--- START Provided records ---
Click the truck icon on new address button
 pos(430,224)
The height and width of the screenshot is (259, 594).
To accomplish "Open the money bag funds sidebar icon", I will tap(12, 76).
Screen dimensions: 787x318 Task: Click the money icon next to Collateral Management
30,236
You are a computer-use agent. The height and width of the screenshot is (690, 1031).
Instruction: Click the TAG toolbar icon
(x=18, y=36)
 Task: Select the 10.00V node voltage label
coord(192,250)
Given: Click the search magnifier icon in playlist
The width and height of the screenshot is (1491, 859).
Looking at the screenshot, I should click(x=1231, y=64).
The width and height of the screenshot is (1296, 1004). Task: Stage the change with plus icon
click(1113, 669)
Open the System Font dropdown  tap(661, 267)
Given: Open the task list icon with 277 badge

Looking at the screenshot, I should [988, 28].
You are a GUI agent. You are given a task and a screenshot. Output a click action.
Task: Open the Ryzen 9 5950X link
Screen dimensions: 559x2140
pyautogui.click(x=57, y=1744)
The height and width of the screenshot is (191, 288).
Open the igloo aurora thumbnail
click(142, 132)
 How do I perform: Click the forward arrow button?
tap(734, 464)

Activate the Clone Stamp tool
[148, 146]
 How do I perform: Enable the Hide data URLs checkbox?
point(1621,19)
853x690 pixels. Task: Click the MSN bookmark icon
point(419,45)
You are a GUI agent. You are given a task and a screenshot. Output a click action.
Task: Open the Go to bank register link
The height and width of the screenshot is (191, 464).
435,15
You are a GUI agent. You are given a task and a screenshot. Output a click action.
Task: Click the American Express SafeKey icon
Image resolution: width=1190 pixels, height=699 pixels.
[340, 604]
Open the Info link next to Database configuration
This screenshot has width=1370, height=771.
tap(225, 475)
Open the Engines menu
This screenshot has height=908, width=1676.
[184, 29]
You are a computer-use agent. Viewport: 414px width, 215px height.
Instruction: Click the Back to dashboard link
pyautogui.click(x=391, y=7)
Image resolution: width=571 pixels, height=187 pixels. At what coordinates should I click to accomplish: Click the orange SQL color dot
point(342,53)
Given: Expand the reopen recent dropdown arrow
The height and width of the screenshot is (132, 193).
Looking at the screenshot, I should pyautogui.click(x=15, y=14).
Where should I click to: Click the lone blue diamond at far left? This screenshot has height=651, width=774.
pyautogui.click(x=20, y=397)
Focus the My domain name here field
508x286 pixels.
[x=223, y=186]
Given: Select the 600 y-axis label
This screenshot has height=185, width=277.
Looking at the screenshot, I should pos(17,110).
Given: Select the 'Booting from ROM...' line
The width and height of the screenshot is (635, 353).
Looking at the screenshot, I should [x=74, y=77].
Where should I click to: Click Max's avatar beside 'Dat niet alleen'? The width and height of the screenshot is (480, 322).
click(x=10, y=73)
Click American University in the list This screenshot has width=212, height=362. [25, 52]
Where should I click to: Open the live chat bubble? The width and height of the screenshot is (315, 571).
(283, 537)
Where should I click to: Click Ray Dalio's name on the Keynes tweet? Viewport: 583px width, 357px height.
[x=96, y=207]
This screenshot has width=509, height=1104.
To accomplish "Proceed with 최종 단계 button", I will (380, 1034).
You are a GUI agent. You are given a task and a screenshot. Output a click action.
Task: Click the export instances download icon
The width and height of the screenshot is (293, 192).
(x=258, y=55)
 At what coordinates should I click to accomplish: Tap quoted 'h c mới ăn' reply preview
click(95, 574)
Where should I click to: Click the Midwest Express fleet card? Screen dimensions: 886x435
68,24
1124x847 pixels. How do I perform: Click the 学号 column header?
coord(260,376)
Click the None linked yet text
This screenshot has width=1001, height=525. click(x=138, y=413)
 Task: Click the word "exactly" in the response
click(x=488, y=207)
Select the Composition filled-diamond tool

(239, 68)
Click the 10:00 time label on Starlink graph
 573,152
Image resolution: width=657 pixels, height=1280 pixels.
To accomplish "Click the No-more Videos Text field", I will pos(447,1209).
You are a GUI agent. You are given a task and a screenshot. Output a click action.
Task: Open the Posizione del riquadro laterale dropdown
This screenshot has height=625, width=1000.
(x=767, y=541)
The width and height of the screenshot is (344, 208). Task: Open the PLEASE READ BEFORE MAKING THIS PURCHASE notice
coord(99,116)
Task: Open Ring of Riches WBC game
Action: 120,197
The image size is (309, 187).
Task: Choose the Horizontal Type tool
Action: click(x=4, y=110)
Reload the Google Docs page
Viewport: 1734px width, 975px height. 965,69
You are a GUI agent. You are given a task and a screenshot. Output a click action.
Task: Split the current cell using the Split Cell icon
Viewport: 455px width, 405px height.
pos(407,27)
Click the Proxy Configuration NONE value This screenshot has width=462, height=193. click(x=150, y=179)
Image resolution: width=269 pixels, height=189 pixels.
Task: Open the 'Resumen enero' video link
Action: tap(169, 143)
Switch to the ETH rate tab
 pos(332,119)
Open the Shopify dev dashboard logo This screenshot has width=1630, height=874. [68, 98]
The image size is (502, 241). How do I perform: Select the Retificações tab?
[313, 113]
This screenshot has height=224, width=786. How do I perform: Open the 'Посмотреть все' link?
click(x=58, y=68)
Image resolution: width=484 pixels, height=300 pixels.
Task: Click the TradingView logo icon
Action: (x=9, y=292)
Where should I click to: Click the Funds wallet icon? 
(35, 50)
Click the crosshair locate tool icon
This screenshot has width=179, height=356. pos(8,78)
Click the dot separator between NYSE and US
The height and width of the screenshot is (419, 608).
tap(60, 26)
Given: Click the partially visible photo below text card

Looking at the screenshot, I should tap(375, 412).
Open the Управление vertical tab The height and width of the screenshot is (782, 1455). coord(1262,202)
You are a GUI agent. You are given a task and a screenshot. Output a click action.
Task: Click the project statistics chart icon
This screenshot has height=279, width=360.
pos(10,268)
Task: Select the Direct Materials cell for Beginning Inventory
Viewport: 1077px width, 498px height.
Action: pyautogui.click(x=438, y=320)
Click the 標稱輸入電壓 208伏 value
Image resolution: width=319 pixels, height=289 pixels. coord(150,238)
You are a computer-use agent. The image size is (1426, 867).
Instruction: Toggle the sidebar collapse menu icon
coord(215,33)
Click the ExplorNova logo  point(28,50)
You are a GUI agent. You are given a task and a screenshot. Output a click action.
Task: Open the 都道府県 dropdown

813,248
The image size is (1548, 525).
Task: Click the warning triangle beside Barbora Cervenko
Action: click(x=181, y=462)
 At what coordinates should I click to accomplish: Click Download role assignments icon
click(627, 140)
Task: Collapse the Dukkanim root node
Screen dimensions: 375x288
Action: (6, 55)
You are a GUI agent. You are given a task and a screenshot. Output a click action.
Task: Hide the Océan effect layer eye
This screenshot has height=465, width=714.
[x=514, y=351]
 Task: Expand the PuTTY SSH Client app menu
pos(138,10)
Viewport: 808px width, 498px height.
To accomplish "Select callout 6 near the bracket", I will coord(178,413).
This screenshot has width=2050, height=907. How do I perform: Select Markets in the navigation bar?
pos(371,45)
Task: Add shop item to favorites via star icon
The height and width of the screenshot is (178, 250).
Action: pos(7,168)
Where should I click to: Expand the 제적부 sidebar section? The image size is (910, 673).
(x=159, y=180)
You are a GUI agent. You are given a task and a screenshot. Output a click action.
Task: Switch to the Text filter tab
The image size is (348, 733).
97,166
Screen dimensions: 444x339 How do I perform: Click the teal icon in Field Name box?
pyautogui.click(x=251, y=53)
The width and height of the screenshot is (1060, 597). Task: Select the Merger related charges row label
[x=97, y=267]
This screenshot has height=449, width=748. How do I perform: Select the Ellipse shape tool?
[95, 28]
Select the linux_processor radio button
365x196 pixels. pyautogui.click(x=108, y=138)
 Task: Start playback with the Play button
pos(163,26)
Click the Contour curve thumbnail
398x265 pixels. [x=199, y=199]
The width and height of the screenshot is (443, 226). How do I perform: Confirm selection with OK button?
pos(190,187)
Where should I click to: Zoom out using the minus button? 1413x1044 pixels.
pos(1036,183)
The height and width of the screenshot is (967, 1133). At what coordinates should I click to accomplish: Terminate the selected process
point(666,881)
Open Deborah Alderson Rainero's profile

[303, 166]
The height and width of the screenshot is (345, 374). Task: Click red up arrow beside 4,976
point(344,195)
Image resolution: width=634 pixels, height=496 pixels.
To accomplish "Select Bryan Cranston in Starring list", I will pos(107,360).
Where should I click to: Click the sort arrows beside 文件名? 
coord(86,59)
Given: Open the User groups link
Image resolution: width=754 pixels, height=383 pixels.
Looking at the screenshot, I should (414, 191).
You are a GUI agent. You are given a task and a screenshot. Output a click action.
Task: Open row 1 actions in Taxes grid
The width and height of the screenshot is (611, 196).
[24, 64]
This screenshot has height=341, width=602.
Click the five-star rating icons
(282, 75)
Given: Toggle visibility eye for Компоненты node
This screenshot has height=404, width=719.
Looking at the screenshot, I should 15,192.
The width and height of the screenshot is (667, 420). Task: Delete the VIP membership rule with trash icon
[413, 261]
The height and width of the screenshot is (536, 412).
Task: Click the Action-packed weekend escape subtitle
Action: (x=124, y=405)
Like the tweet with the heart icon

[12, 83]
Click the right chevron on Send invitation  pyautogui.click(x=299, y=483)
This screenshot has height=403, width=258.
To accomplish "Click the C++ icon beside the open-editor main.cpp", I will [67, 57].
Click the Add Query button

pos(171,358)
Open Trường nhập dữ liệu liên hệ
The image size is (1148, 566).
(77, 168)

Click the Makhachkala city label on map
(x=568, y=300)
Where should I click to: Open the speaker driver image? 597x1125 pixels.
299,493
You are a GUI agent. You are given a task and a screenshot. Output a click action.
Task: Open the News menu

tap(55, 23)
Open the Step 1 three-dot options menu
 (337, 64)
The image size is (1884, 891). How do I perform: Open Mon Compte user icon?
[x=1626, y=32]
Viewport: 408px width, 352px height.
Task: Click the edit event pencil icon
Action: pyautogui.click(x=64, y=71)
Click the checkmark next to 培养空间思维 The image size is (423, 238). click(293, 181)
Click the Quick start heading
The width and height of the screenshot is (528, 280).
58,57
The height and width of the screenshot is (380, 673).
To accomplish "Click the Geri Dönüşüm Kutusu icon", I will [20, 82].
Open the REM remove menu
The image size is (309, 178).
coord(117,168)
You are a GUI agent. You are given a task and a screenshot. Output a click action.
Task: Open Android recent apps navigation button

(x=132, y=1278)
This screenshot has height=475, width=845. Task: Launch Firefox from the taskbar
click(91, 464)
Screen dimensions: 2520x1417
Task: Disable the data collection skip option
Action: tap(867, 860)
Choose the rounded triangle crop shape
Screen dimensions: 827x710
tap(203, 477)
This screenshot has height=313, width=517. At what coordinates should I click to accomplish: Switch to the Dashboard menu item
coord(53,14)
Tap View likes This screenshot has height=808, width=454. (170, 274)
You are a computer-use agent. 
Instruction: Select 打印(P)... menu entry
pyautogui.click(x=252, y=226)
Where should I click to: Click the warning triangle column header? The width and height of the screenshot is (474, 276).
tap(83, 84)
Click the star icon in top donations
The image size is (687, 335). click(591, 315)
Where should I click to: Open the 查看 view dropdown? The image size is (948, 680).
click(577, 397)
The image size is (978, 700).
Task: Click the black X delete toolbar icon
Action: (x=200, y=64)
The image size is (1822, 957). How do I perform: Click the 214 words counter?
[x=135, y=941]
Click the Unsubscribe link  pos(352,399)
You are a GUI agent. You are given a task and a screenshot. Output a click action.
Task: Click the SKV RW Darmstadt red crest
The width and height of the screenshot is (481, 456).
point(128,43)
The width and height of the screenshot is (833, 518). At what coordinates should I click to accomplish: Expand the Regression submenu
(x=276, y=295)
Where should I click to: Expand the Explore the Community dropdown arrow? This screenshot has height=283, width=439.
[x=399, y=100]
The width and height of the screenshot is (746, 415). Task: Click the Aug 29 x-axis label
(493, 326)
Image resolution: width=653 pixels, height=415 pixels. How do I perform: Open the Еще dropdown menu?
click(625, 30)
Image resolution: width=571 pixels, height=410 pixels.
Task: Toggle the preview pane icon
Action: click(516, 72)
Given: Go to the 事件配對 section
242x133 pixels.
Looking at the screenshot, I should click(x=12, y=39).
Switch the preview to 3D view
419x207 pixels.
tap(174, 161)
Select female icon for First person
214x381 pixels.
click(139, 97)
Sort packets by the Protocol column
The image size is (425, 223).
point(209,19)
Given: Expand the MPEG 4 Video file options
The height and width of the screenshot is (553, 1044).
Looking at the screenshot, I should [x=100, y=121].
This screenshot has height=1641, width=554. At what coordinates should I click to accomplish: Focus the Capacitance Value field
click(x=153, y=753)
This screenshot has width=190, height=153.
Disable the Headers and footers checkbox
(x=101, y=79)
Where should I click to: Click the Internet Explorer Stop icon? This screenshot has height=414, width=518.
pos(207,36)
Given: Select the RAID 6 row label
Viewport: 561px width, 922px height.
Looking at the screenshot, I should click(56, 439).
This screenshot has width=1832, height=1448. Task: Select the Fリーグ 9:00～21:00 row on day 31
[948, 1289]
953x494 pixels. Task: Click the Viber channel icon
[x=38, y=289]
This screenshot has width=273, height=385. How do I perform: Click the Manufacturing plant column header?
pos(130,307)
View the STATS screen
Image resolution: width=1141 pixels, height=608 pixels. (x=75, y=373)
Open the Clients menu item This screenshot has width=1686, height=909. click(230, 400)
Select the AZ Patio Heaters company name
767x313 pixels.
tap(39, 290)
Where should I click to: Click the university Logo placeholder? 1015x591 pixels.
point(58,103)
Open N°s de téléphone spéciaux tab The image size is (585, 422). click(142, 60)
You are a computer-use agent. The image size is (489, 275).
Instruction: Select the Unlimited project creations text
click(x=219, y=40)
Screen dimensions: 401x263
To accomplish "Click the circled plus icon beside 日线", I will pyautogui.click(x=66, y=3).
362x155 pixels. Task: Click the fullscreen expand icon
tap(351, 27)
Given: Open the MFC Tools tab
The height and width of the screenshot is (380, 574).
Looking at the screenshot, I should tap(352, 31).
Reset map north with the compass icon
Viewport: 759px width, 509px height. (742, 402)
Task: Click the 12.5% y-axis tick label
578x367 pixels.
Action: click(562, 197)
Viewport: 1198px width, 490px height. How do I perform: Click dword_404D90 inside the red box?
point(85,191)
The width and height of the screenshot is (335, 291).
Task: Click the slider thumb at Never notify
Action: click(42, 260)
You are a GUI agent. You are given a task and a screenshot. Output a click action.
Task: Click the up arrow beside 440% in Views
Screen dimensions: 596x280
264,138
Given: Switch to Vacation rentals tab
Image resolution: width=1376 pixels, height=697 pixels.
--- END Provided records ---
§ **Request**: Pull out each line of the listing above that contains the string "Switch". Letter case counts.

§ **Exercise result**:
Switch to the ETH rate tab
Task: Switch to the Text filter tab
This screenshot has height=313, width=517. At what coordinates should I click to accomplish: Switch to the Dashboard menu item
Switch the preview to 3D view
Given: Switch to Vacation rentals tab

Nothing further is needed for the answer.